Rebecca Givan, professor of labour studies at Rutgers University, said she was not surprised by Amazon won the battle, given the outsize power employers have to fight union efforts under current US law.
“Employers have a huge advantage in these situations,” she said. “They have almost unlimited money and almost unlimited access to the workers to bombard them with messages of anxiety and uncertainty and we see the result of that here.”
Christy Hoffman, general secretary of UNI Global Union, a global federation of unions, said Amazon’s conduct during the campaign showed that US labour law was “broken”.
But we can all bask in the reflected light of Jeff Bezos’s billions, yeah?

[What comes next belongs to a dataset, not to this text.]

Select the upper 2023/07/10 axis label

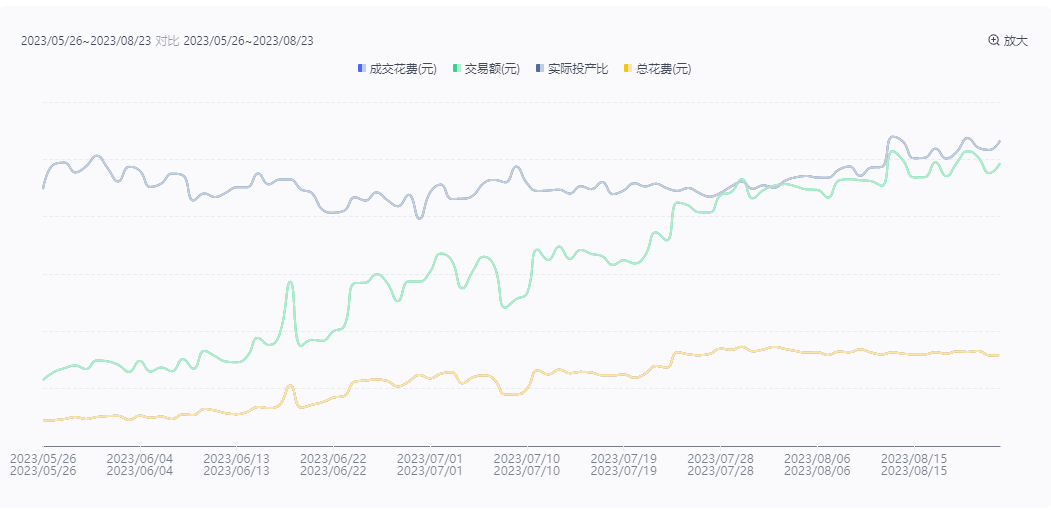point(527,458)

Same nonsense happened when the other local aerospace titanium plant tried unionizing this destroying any chances of the dominant plant unionizing in the near future…
I was not surprised since much of the South believes that a union impinges on the “right to work”. Somehow, Southerners are convinced that unions are a coercive force that takes their money and prevents them from working. They resent being forced to join a union just so their wages and working conditions improve, because they believe that they have the freedom to find another job if they don’t like this one. In many parts of the South, that other job is either WalMart or fast food, but at least they have that choice.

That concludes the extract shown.